Magical Realism

I’ve been reading a lot of fiction lately that I found under the label of ‘magical realism’, and as the novels gave me story inspiration, I decided to look into magical realism.

Well. Talk about mislabeling!

Instead of trying to explain Magical Realism (MR), and the problems with the misuse, I’ll let this dude explain.

What I’ve been reading is more like, Urban Fantasy Lite, with some literary fiction elements. It has some similarities to MR, but it also lacks some key elements.

The similarities are pretty straightforward; both use lyrical, very elegant tone/style, rather than the common voice I generally write with. Both tend to move along at a slower, more thoughtful pace. Both use tiny elements of magic. So, lots of similarities, at least on the surface.

What are these missing key elements of Magical Realism (that I think are necessary)?

  1. Magic is mundane (so magical events and people are treated exactly like everything else). In most of the ‘urban lite’ stuff, the magic always marks the main character out as different than everyone else. Magic is used to create a sense of isolation, but that’s not part of MR. In MR, the magic is just so ordinary, everyone within the story world just takes it for granted, which is completely opposite of the intent of urban lite writers.
  2. Major social and ethical issues are examined (war, classicism, racism, etc). Most urban lite stuff is about personal interactions, sense of belonging, and romance. All great things (after all, I enjoyed to books a lot), but they’re far more about entertaining than making the reader think.

All that said, I really like this urban lite stuff. I’ll eventually write my own take on it, but I won’t call it magical realism, because it isn’t.



15 thoughts on “Magical Realism

    • Not quite; in HP, the magic is consciously practised and well understood, but hidden from the real world. In Magical Realism, the magic is tiny, subtle, and as natural and unconscious as breathing. If the HP world only had the tiny magics and they were available to everyone, then it would be closer to MR.

      There’s also the stylist element of MR, which involves lots of descriptive phrases, piles of lyrical and romantic elements, and a dreamy, leisurely pace. Definitely not how I’d describe the style of HP, lol.


  1. Fascinating! Thank you for posting that – I had no idea (can’t say I’ve read much of, i.e. any, Jorge Louis Borgez, or whatever his name is). And now you’ve got me thinking about fantasy as a whole… Hmm…


  2. What do you think of the movie O Brother, Where art Thou? as a type of magical realism?

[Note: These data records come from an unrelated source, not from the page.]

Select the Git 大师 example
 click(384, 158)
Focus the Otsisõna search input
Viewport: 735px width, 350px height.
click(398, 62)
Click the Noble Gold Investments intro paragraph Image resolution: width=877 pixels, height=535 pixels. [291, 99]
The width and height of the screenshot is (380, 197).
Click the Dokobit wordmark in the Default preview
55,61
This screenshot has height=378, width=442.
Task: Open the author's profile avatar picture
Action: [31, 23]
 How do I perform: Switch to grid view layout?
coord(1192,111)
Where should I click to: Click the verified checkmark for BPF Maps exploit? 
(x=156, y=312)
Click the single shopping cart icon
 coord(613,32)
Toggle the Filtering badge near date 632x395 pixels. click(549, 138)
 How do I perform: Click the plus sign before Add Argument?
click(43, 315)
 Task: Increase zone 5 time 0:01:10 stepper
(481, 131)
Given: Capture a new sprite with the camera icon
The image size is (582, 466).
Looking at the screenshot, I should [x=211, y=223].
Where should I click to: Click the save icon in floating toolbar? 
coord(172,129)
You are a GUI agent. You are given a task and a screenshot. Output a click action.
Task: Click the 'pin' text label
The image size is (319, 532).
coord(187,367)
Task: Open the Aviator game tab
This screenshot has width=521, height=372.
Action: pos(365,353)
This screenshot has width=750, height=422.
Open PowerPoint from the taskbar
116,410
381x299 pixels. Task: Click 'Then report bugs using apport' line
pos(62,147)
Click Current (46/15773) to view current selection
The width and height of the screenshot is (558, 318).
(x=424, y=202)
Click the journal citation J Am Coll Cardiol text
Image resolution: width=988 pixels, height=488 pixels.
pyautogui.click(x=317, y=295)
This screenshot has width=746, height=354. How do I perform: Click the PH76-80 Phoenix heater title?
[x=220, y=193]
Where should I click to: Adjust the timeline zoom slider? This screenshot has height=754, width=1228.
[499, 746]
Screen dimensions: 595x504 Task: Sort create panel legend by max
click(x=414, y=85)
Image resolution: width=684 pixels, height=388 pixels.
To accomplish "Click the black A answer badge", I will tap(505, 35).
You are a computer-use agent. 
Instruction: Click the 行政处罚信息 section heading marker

    I’ve watched this movie with my parents and my great aunt. They say it’s pretty accurate.


      • Seriously, see it. The movie is set in Mississippi, but is based on a real political conflict in Texas. There really was a governor O’Daniel here who owned wheat mills. He really did defeat a KKK backed faction.

        O’Daniel went to the US Senate, but was ousted by LBJ in a controversial election. I don’t think LBJ cheated, he just counted the black vote in the few counties where blacks could actually vote effectively.